▶ _Dataset_
/---

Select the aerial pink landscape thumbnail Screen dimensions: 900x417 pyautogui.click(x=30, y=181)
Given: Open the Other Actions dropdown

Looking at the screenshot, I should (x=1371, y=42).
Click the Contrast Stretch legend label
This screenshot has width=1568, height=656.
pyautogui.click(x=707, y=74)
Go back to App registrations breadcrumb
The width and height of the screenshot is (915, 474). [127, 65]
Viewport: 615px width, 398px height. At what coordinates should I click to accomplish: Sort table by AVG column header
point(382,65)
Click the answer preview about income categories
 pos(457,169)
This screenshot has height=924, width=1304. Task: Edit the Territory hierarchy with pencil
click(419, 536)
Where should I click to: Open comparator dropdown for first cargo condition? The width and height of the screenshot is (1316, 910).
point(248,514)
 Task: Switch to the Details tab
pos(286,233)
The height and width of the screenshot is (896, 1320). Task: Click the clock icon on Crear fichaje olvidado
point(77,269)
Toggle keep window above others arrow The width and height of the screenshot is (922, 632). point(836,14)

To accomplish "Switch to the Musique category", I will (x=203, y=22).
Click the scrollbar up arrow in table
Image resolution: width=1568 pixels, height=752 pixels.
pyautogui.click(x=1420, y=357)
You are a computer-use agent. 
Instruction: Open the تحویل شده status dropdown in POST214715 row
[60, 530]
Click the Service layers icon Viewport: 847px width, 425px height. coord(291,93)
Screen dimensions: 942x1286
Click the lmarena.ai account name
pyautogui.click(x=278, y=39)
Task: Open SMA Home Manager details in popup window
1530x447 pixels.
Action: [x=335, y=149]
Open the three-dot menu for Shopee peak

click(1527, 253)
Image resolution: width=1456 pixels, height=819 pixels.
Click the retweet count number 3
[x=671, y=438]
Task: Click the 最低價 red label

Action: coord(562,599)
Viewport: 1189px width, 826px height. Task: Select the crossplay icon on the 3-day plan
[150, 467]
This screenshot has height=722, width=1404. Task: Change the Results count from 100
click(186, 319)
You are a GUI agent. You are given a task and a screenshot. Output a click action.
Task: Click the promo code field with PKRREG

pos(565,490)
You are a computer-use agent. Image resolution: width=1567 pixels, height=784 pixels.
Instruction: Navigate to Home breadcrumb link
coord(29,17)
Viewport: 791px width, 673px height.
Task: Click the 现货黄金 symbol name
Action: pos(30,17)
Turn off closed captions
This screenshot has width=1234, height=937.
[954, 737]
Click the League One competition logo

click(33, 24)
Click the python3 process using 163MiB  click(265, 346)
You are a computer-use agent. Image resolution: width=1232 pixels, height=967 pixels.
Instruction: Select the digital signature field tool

\---

▶ _Description of the task_
Exactly as they appear, write out the lines from the one containing "Instruction: Navigate to Home breadcrumb link" through the final line of the entries above, both included.

▶ _Answer to this problem_
Instruction: Navigate to Home breadcrumb link
coord(29,17)
Viewport: 791px width, 673px height.
Task: Click the 现货黄金 symbol name
Action: pos(30,17)
Turn off closed captions
This screenshot has width=1234, height=937.
[954, 737]
Click the League One competition logo

click(33, 24)
Click the python3 process using 163MiB  click(265, 346)
You are a computer-use agent. Image resolution: width=1232 pixels, height=967 pixels.
Instruction: Select the digital signature field tool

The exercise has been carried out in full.